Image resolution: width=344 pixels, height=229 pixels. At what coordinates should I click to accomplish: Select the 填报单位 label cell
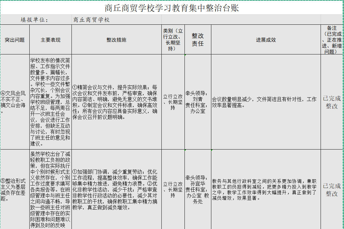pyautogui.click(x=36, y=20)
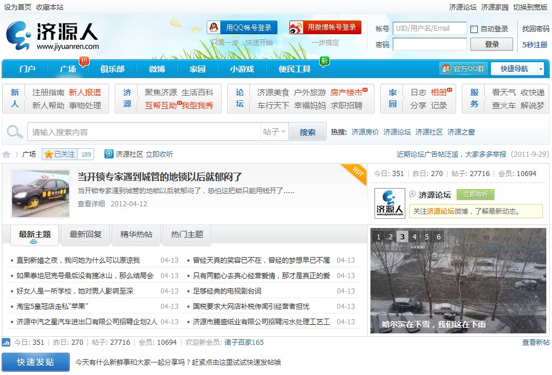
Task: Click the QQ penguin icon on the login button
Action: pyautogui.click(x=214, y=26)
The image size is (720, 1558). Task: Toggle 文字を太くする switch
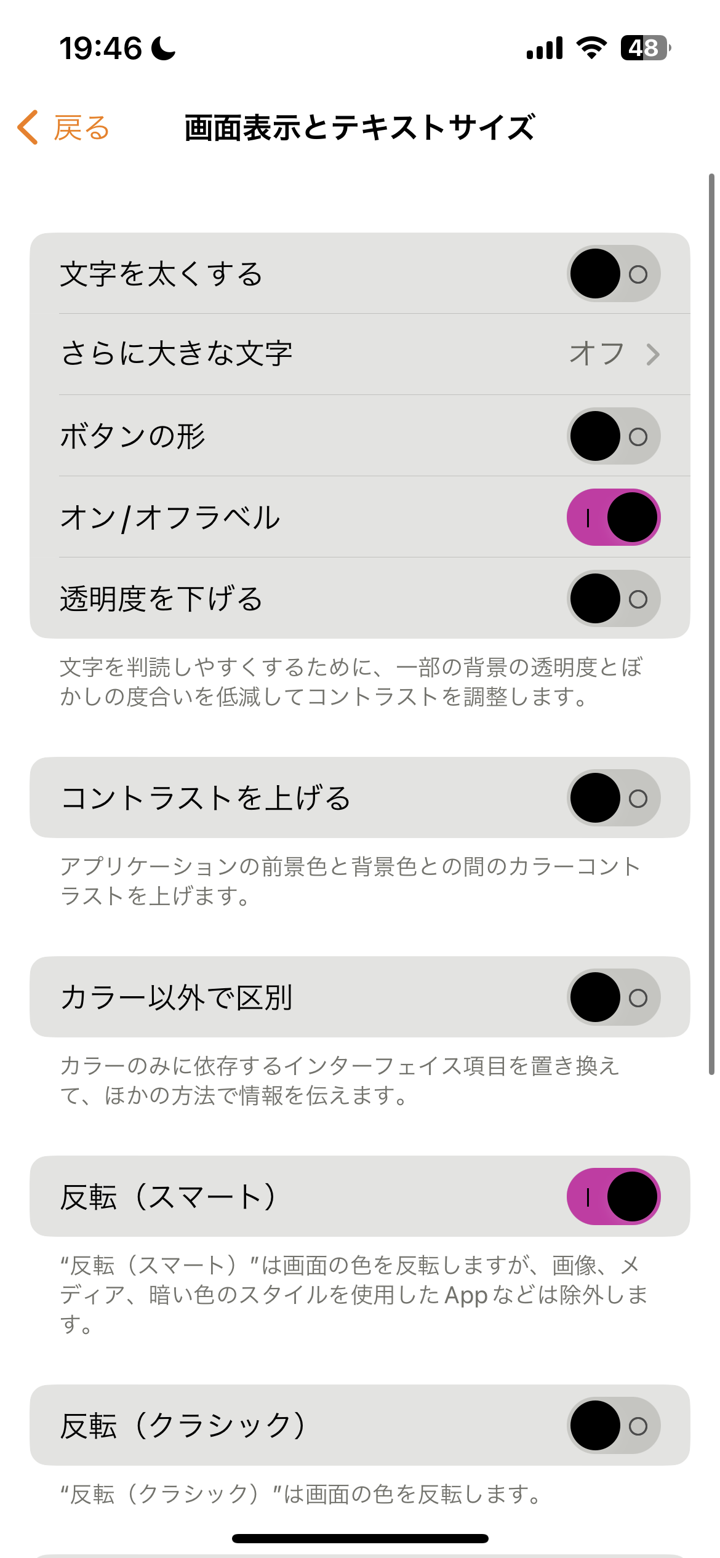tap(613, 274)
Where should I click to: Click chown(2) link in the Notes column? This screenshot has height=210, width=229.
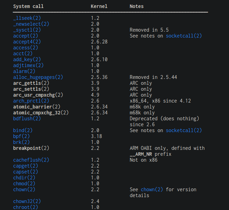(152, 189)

--

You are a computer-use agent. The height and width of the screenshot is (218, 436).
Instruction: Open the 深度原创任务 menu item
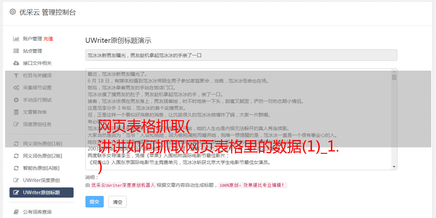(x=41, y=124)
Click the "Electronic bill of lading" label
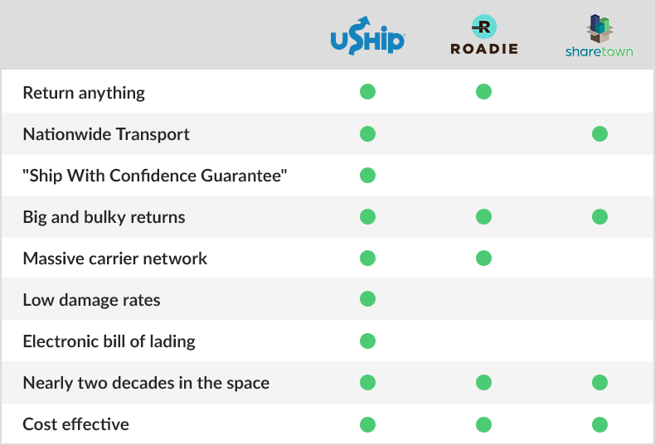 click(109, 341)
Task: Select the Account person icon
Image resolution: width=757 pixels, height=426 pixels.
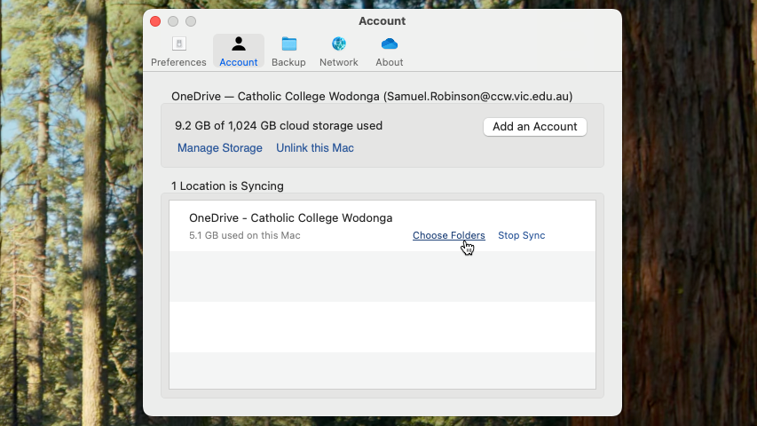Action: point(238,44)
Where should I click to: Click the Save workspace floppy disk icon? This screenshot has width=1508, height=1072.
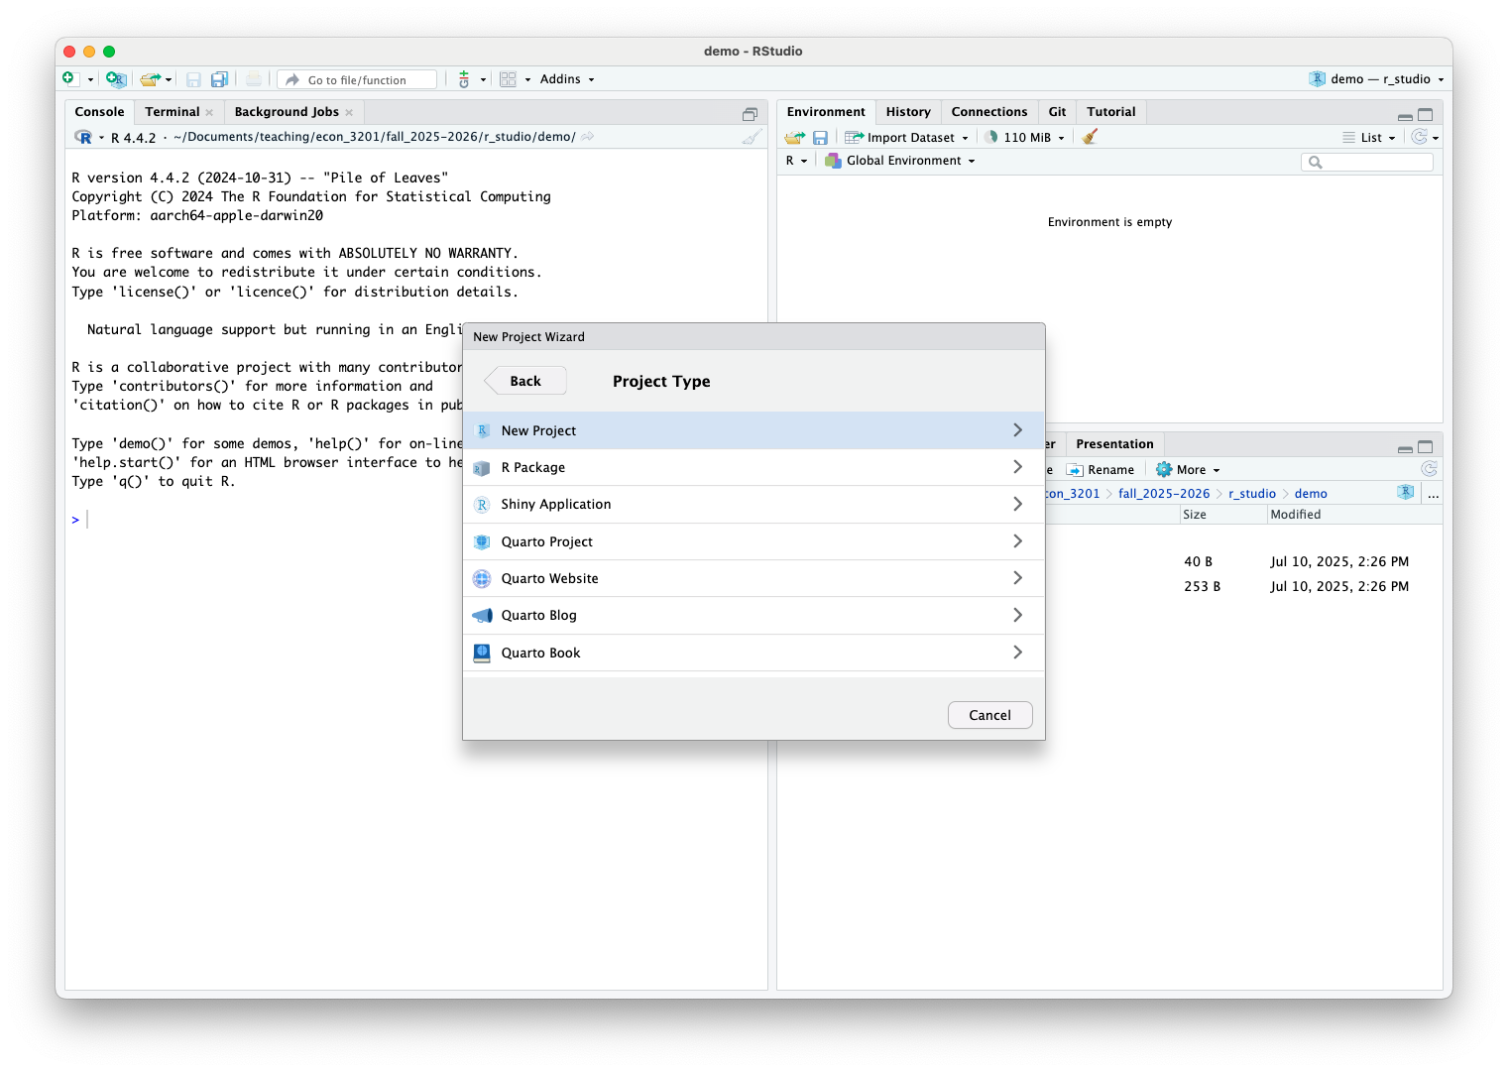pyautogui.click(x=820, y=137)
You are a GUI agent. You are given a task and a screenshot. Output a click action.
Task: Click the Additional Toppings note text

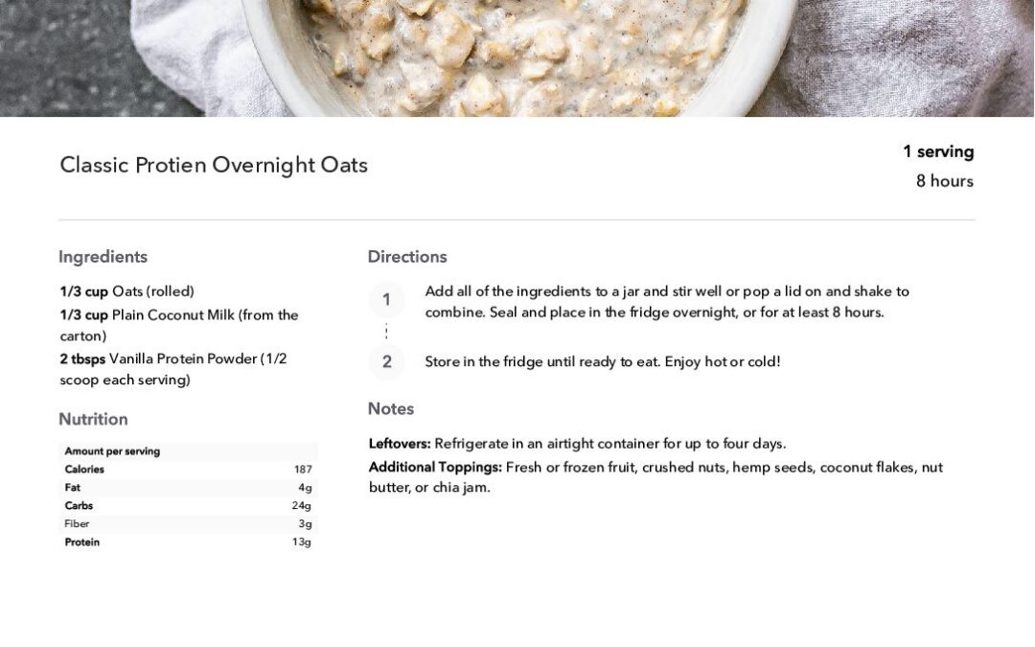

Task to carry out >>
In the entries above, find each line with the word "agent" and copy it.

Task result >>
You are a computer-use agent. The height and width of the screenshot is (218, 436).
You are a GUI agent. You are given a task and a screenshot. Output a click action.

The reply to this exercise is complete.